Why the deep-sea Tursiops truncatus, commonly known as bottlenose dolphins, were washing ashore on the Atlantic Coast was a mystery. And as the numbers of dead increased, so did concern. On July 9, the National Oceanic and Atmospheric Administration (NOAA) declared an “unusual mortality event” so that the carcasses could be sent for autopsies to determine the cause of death.
For nearly 20 years, the Marine Mammal Stranding Center in Brigantine, New Jersey has been transporting dolphins, whales, seals, and other animals nearly three hours to Penn Vet’s New Bolton Center for autopsies.
Dr. Perry Habecker, Chief of the Large Animal Pathology Service, and his team were ready. Because of the unusual mortality event, they were prepared to perform additional procedures, including collection of specimens to be sent to federal labs and other universities for further research.
“It was clear the majority of dolphins had pneumonias consistent with virus infections,” Habecker said, recalling the autopsies in those early weeks of July. “They had lesion patterns characteristic of viral pneumonia.”
Cetacean morbillivirus was suspected from the start. Morbillivirus caused a major dolphin die-off 25 years earlier, killing more than 740 dolphins along the Atlantic Coast. Morbillivirus is related to measles in people and canine distemper in dogs, but it cannot be transmitted to humans. The symptoms can include skin lesions, pneumonia, and brain infections.
A total of 936 dolphins were stranded on the Atlantic Coast from July 1 through December 1, according to NOAA, compared to an average of 113 in the previous six years. A total of 135 dolphins were stranded in New Jersey, compared to five in an average year. (Stranding data includes mostly dead dolphins, many of them very decomposed, although a few were found alive.)

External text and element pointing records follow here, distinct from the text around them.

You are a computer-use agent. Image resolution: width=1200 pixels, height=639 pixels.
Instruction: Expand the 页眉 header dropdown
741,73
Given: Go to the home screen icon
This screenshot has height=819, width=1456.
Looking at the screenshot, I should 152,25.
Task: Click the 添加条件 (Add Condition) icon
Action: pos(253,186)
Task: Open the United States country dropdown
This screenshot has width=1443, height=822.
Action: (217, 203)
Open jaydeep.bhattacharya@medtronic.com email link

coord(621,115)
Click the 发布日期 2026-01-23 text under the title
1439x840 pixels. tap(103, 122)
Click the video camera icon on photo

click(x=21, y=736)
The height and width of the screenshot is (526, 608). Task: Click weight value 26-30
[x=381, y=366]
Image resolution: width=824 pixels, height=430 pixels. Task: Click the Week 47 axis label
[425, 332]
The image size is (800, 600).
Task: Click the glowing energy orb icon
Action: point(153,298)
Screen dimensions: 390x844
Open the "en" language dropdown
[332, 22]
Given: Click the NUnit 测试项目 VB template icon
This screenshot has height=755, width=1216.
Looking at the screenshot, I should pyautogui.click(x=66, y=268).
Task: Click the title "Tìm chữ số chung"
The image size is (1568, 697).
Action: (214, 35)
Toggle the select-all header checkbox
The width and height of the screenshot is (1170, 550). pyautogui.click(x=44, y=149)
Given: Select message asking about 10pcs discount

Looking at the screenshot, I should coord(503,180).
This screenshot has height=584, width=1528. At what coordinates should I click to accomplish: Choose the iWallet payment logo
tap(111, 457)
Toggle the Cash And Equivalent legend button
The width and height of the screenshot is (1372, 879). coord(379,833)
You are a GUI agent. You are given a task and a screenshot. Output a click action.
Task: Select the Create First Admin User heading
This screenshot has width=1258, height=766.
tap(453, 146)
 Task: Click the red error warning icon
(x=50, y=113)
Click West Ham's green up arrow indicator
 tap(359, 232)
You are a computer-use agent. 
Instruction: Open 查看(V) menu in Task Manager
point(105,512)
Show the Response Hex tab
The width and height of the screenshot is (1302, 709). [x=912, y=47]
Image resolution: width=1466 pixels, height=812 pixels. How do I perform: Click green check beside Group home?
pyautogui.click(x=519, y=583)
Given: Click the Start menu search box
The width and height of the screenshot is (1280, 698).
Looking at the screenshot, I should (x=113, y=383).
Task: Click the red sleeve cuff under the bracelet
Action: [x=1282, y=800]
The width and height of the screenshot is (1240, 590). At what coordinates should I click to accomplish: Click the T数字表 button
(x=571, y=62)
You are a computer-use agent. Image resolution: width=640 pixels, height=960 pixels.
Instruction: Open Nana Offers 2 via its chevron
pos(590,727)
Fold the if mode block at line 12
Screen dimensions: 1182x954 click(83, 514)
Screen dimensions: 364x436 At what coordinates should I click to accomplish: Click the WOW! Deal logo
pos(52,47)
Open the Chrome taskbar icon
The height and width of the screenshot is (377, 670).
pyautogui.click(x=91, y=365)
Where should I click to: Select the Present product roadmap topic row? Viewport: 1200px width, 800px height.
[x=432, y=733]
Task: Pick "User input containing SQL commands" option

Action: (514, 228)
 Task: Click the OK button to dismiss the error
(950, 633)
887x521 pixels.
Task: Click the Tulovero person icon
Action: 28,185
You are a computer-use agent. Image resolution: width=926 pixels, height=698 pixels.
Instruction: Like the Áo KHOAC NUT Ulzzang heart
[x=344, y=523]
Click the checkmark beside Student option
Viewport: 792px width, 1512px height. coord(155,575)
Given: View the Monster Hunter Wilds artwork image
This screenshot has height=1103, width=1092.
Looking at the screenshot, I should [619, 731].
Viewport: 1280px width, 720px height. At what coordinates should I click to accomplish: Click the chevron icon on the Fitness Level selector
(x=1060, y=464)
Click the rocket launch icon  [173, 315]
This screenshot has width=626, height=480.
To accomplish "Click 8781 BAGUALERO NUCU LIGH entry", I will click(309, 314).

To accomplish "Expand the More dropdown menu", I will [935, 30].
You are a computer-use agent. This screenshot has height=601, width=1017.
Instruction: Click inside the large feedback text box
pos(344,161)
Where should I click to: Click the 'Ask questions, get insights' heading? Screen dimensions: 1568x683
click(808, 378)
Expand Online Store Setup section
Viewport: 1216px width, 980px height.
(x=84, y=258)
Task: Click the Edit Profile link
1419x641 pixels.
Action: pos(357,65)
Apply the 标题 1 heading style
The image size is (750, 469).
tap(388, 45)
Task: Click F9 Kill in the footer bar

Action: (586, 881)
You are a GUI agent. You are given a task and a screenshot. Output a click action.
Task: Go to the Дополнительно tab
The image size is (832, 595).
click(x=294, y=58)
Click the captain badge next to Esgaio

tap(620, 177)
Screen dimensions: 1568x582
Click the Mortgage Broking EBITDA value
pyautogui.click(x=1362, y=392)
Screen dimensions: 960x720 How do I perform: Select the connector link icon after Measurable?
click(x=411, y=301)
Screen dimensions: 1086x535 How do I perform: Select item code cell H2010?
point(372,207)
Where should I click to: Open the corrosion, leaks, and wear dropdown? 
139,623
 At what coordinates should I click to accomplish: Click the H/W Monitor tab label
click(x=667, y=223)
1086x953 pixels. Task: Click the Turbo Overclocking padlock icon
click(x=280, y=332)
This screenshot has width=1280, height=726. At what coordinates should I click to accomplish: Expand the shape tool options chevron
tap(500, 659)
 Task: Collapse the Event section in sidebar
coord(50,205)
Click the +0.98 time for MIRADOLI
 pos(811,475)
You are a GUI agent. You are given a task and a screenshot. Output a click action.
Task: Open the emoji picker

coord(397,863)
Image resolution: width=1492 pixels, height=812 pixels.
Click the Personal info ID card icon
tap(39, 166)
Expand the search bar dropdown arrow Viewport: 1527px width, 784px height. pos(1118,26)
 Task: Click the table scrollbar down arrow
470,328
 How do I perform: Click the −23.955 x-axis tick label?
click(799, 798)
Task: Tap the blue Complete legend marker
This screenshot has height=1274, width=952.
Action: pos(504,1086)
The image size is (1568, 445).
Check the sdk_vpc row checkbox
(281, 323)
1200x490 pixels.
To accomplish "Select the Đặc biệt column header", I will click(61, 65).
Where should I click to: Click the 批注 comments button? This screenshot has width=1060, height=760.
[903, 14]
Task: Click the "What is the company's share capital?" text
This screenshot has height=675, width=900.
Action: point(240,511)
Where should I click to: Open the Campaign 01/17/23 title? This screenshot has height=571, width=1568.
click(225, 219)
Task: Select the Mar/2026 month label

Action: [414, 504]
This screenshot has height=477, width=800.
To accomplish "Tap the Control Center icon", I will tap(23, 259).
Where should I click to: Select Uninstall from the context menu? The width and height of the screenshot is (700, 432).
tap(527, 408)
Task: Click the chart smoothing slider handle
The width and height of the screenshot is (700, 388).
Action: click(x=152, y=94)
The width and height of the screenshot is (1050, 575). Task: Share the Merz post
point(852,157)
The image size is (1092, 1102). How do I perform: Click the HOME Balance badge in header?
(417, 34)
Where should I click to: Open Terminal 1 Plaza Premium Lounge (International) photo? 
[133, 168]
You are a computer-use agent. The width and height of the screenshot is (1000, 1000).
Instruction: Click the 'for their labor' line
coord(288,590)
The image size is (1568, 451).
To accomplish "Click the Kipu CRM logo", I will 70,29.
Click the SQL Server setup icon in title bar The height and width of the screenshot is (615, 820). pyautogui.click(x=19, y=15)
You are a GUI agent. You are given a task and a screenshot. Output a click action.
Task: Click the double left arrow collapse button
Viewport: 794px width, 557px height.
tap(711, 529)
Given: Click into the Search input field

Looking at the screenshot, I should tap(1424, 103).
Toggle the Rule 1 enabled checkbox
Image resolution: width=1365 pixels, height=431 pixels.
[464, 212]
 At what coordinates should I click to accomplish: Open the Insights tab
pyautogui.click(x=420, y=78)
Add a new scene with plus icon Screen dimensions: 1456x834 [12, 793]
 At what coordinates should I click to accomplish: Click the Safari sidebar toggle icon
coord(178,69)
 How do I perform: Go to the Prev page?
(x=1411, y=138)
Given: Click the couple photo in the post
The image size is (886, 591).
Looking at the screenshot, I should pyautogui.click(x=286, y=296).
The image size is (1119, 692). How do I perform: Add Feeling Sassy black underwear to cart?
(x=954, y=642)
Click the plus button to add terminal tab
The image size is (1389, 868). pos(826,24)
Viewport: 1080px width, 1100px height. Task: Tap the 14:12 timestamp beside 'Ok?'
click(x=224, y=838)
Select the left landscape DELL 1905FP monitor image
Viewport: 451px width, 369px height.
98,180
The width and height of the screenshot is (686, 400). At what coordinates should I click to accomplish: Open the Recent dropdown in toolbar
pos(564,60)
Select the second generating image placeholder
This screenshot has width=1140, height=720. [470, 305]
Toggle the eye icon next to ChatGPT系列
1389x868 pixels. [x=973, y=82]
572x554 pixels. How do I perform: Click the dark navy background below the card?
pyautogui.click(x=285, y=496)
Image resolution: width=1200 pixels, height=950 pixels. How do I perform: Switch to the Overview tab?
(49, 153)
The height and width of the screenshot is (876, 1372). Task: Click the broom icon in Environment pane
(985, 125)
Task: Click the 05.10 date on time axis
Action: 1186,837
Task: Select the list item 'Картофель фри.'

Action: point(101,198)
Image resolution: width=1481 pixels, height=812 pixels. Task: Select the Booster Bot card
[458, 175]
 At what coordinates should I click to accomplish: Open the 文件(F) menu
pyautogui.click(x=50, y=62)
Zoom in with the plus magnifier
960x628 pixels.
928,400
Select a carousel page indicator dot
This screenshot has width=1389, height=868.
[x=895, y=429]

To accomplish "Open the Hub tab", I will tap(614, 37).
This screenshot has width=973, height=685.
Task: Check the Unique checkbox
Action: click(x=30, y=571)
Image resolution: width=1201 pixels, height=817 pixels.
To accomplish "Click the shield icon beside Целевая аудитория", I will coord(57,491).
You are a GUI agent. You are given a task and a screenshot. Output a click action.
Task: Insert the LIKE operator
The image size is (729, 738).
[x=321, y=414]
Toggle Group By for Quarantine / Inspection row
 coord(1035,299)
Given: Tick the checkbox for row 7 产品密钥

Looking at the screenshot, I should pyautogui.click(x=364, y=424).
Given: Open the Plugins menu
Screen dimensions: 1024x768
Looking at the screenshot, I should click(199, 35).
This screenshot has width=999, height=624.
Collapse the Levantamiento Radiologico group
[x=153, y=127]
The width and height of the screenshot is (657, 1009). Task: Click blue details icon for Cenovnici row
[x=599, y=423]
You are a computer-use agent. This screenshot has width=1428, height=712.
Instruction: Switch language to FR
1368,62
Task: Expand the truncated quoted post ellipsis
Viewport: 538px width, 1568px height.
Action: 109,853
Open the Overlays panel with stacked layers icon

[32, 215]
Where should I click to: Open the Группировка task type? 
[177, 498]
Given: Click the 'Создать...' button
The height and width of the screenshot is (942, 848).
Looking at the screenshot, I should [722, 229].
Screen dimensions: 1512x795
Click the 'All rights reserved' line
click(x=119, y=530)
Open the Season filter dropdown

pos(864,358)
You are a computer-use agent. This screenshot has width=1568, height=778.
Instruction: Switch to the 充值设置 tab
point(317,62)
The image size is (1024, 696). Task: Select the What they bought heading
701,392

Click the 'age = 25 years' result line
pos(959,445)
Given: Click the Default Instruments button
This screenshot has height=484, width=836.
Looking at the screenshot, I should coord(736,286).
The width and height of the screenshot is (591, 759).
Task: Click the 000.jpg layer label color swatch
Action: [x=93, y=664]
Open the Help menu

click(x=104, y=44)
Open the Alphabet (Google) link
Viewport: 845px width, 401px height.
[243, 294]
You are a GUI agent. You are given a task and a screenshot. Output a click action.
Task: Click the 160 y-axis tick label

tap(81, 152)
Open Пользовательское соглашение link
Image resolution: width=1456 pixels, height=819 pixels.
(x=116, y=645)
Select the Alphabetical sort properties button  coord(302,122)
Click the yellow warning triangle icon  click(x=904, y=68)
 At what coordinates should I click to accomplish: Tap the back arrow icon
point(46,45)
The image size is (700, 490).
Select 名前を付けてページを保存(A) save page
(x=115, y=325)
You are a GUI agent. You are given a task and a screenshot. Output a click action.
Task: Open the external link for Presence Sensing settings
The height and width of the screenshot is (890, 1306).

The deaths received national attention from the public, the media, and lawmakers. The New Jersey Department of Environmental Protection stepped in to help the nonprofit Marine Mammal Stranding Center with the crisis, awarding a grant to pay for the autopsies. As a result, the dolphin cases were diverted to the New Jersey Department of Agriculture laboratory at the end of August.
New Bolton Center handled 40 dolphin autopsies in July and August, receiving up to four at one time, many of them badly decomposed. In a typical year, New Bolton Center handles about 12 dolphins and 12 seals.
“It takes the whole crew to manage that caseload,” Habecker said, including staff pathologists, residents, students, and post-mortem attendants. In addition to the gross autopsy, the team took tissue samples, prepared and analyzed glass slides, and wrote detailed reports. Immunohistochemistry (the process of detecting antigens in the cells of a tissue section) proved to be very effective for the analysis, Habecker said, identifying morbillivirus in about 75 percent of the cases.
“We were deluged by these creatures. Some of our students, I believe, are now expert marine mammal technicians because they got to work with so many dolphins,” said Habecker, a 1981 Penn Vet graduate who has been at New Bolton Center since 1989. “They came up to speed very quickly in the anatomy and the dissection procedure.”
Bob Schoelkopf, Director of the Marine Mammal Stranding Center, said he has been working with Penn Vet for 40 years. He believes involving students in the process is important. His interest in the educational component that Penn Vet offers makes it likely that he will continue to send animals to New Bolton Center for autopsies.
“For me, I see it as a way to have future veterinarians specialize in the field of marine mammals,” Schoelkopf said, noting that the warming trend in the oceans could impact a wide range of species. “There may be an even greater need for marine mammal vets in the future.”